A word-for-word restatement of every entry is what is needed here.

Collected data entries
※
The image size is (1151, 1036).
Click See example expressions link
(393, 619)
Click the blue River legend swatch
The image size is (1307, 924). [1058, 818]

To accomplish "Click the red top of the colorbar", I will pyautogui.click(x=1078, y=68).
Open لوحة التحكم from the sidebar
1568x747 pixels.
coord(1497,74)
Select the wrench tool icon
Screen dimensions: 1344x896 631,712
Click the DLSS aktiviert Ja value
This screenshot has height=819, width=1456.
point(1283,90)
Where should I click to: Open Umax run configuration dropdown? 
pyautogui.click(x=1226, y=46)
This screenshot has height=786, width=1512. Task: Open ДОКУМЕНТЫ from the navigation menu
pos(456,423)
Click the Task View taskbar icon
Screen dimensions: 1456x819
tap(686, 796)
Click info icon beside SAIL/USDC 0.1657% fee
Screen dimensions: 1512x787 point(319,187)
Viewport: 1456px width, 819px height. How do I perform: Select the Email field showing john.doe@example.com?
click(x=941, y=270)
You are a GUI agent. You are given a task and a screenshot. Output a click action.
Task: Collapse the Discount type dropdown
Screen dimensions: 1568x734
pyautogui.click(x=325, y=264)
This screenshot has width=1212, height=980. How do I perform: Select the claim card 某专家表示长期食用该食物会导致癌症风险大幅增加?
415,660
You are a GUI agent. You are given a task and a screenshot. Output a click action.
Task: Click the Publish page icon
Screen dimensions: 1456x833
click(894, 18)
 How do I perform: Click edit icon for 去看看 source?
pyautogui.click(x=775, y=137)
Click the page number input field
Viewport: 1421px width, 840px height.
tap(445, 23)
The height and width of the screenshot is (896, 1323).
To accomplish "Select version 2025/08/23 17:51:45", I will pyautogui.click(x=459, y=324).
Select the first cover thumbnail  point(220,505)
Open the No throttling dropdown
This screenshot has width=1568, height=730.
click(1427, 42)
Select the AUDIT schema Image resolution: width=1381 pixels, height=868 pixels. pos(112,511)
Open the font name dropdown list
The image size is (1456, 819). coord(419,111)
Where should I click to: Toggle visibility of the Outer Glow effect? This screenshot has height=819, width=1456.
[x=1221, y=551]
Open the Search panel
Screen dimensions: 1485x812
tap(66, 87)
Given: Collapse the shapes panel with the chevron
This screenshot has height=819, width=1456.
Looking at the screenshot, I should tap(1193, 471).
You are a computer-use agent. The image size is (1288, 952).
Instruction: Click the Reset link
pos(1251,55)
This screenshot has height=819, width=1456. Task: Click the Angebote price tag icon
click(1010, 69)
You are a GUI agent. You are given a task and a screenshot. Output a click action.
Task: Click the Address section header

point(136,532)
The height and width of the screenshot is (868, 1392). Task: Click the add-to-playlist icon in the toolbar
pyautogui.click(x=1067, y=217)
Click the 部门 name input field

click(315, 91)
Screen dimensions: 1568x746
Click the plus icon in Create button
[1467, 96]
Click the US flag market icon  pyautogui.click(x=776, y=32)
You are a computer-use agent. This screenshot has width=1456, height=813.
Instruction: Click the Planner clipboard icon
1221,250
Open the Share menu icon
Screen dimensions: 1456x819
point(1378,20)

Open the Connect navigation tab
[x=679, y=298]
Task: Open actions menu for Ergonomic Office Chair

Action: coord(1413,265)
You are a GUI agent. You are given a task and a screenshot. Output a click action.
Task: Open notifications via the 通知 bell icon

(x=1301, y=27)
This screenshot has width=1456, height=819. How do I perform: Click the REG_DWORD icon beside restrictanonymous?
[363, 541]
※
### [COMPLETED TASK]
The image size is (1151, 1036).
Click See example expressions link
(393, 619)
Click the blue River legend swatch
The image size is (1307, 924). [1058, 818]

To accomplish "Click the red top of the colorbar", I will pyautogui.click(x=1078, y=68).
Open لوحة التحكم from the sidebar
1568x747 pixels.
coord(1497,74)
Select the wrench tool icon
Screen dimensions: 1344x896 631,712
Click the DLSS aktiviert Ja value
This screenshot has height=819, width=1456.
point(1283,90)
Where should I click to: Open Umax run configuration dropdown? 
pyautogui.click(x=1226, y=46)
This screenshot has height=786, width=1512. Task: Open ДОКУМЕНТЫ from the navigation menu
pos(456,423)
Click the Task View taskbar icon
Screen dimensions: 1456x819
tap(686, 796)
Click info icon beside SAIL/USDC 0.1657% fee
Screen dimensions: 1512x787 point(319,187)
Viewport: 1456px width, 819px height. How do I perform: Select the Email field showing john.doe@example.com?
click(x=941, y=270)
You are a GUI agent. You are given a task and a screenshot. Output a click action.
Task: Collapse the Discount type dropdown
Screen dimensions: 1568x734
pyautogui.click(x=325, y=264)
This screenshot has width=1212, height=980. How do I perform: Select the claim card 某专家表示长期食用该食物会导致癌症风险大幅增加?
415,660
You are a GUI agent. You are given a task and a screenshot. Output a click action.
Task: Click the Publish page icon
Screen dimensions: 1456x833
click(894, 18)
 How do I perform: Click edit icon for 去看看 source?
pyautogui.click(x=775, y=137)
Click the page number input field
Viewport: 1421px width, 840px height.
tap(445, 23)
The height and width of the screenshot is (896, 1323).
To accomplish "Select version 2025/08/23 17:51:45", I will pyautogui.click(x=459, y=324).
Select the first cover thumbnail  point(220,505)
Open the No throttling dropdown
This screenshot has width=1568, height=730.
click(1427, 42)
Select the AUDIT schema Image resolution: width=1381 pixels, height=868 pixels. pos(112,511)
Open the font name dropdown list
The image size is (1456, 819). coord(419,111)
Where should I click to: Toggle visibility of the Outer Glow effect? This screenshot has height=819, width=1456.
[x=1221, y=551]
Open the Search panel
Screen dimensions: 1485x812
tap(66, 87)
Given: Collapse the shapes panel with the chevron
This screenshot has height=819, width=1456.
Looking at the screenshot, I should tap(1193, 471).
You are a computer-use agent. The image size is (1288, 952).
Instruction: Click the Reset link
pos(1251,55)
This screenshot has height=819, width=1456. Task: Click the Angebote price tag icon
click(1010, 69)
You are a GUI agent. You are given a task and a screenshot. Output a click action.
Task: Click the Address section header

point(136,532)
The height and width of the screenshot is (868, 1392). Task: Click the add-to-playlist icon in the toolbar
pyautogui.click(x=1067, y=217)
Click the 部门 name input field

click(315, 91)
Screen dimensions: 1568x746
Click the plus icon in Create button
[1467, 96]
Click the US flag market icon  pyautogui.click(x=776, y=32)
You are a computer-use agent. This screenshot has width=1456, height=813.
Instruction: Click the Planner clipboard icon
1221,250
Open the Share menu icon
Screen dimensions: 1456x819
point(1378,20)

Open the Connect navigation tab
[x=679, y=298]
Task: Open actions menu for Ergonomic Office Chair

Action: coord(1413,265)
You are a GUI agent. You are given a task and a screenshot. Output a click action.
Task: Open notifications via the 通知 bell icon

(x=1301, y=27)
This screenshot has width=1456, height=819. How do I perform: Click the REG_DWORD icon beside restrictanonymous?
[363, 541]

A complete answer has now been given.